**WHAT TO PRODUCE**
Every line containing "computer" should be copied out. Go through the entries and find them.

**EXTRACTED INFORMATION**

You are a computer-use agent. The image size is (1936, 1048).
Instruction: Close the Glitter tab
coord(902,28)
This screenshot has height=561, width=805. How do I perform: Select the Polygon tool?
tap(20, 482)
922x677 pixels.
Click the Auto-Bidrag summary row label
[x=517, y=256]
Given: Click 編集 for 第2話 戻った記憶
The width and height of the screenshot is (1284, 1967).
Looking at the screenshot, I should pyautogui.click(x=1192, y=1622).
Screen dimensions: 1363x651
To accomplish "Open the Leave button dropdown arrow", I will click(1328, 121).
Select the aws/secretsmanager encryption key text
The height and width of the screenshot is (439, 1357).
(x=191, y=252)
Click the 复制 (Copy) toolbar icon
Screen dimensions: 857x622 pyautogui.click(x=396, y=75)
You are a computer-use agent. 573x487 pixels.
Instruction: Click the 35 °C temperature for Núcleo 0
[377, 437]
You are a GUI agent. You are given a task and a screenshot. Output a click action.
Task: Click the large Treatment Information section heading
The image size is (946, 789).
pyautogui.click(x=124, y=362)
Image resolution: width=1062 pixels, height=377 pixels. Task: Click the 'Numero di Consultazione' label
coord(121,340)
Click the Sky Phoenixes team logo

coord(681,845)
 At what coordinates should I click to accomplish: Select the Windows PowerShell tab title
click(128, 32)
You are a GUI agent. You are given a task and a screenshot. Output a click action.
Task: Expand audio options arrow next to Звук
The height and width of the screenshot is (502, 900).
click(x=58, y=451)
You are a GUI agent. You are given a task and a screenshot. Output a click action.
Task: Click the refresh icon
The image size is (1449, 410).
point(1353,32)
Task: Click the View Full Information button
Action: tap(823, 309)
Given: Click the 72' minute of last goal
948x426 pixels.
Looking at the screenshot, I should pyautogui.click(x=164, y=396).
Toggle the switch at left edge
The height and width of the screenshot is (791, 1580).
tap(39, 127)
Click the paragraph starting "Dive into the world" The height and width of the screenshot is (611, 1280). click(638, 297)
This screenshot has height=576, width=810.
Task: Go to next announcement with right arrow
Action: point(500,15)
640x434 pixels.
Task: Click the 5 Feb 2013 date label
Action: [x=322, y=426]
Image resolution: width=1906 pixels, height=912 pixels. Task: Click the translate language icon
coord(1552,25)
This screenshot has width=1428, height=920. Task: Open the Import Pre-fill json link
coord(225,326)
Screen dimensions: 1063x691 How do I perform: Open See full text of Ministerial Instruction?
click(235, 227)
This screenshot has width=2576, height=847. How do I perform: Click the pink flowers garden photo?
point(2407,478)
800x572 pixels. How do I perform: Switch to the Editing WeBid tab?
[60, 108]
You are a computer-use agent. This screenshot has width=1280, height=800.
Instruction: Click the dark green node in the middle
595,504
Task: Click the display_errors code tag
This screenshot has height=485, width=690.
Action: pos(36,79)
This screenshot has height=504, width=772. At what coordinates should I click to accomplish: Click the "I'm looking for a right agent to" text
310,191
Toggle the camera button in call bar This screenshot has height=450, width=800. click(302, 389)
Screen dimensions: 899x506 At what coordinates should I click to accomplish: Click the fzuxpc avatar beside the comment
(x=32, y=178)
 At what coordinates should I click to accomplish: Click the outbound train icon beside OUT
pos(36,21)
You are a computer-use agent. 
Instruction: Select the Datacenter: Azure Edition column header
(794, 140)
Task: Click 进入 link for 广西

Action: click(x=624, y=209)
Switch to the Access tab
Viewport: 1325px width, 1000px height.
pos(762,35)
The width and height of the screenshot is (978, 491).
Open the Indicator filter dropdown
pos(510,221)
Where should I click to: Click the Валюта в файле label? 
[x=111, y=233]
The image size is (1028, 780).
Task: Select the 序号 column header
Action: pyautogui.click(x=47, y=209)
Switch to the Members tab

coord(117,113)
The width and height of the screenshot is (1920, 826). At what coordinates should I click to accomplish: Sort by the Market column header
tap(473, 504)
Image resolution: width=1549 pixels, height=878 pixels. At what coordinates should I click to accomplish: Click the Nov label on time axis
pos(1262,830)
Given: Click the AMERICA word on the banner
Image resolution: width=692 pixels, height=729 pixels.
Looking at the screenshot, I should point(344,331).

**PROBLEM SOLUTION**
You are a computer-use agent. The image size is (1936, 1048).
You are a computer-use agent. 573x487 pixels.
You are a computer-use agent. This screenshot has width=1280, height=800.
You are a computer-use agent. 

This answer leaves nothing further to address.